INSTRUCTIONS FOR THE TASK
Starting at the top of the data and ending with the line that holds "[Blogger] (186, 551)", transcribe each line exactly; include both ends.

Start of GIVEN INFORMATION

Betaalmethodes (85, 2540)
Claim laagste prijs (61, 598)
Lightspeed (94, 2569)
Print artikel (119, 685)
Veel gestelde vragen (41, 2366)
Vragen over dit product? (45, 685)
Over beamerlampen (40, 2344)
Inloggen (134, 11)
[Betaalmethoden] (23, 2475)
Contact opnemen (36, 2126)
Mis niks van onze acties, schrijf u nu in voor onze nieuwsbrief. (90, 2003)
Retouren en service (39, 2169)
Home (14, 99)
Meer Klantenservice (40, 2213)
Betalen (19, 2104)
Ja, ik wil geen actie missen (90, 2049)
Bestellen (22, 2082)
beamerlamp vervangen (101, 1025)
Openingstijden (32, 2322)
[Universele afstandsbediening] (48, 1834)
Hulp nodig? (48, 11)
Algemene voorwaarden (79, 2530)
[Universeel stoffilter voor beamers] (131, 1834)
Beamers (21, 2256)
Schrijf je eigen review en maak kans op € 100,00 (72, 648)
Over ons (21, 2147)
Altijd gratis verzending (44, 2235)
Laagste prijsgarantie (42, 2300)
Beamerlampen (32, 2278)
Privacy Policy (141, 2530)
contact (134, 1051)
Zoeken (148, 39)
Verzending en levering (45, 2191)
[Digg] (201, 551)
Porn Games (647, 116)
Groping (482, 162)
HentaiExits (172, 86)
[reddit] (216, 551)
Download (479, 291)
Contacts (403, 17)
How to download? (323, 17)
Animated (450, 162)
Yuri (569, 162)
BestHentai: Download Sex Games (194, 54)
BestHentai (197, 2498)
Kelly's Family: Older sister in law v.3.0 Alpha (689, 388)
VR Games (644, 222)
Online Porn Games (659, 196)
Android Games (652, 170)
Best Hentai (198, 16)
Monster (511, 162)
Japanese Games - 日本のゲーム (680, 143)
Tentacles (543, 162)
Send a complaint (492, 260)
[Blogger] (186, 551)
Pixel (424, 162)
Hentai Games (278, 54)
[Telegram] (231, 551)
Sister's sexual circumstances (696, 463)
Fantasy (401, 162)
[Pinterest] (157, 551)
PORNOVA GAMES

End of GIVEN INFORMATION

RESULT FOR THIS EXERCISE
Betaalmethodes (85, 2540)
Claim laagste prijs (61, 598)
Lightspeed (94, 2569)
Print artikel (119, 685)
Veel gestelde vragen (41, 2366)
Vragen over dit product? (45, 685)
Over beamerlampen (40, 2344)
Inloggen (134, 11)
[Betaalmethoden] (23, 2475)
Contact opnemen (36, 2126)
Mis niks van onze acties, schrijf u nu in voor onze nieuwsbrief. (90, 2003)
Retouren en service (39, 2169)
Home (14, 99)
Meer Klantenservice (40, 2213)
Betalen (19, 2104)
Ja, ik wil geen actie missen (90, 2049)
Bestellen (22, 2082)
beamerlamp vervangen (101, 1025)
Openingstijden (32, 2322)
[Universele afstandsbediening] (48, 1834)
Hulp nodig? (48, 11)
Algemene voorwaarden (79, 2530)
[Universeel stoffilter voor beamers] (131, 1834)
Beamers (21, 2256)
Schrijf je eigen review en maak kans op € 100,00 (72, 648)
Over ons (21, 2147)
Altijd gratis verzending (44, 2235)
Laagste prijsgarantie (42, 2300)
Beamerlampen (32, 2278)
Privacy Policy (141, 2530)
contact (134, 1051)
Zoeken (148, 39)
Verzending en levering (45, 2191)
[Digg] (201, 551)
Porn Games (647, 116)
Groping (482, 162)
HentaiExits (172, 86)
[reddit] (216, 551)
Download (479, 291)
Contacts (403, 17)
How to download? (323, 17)
Animated (450, 162)
Yuri (569, 162)
BestHentai: Download Sex Games (194, 54)
BestHentai (197, 2498)
Kelly's Family: Older sister in law v.3.0 Alpha (689, 388)
VR Games (644, 222)
Online Porn Games (659, 196)
Android Games (652, 170)
Best Hentai (198, 16)
Monster (511, 162)
Japanese Games - 日本のゲーム (680, 143)
Tentacles (543, 162)
Send a complaint (492, 260)
[Blogger] (186, 551)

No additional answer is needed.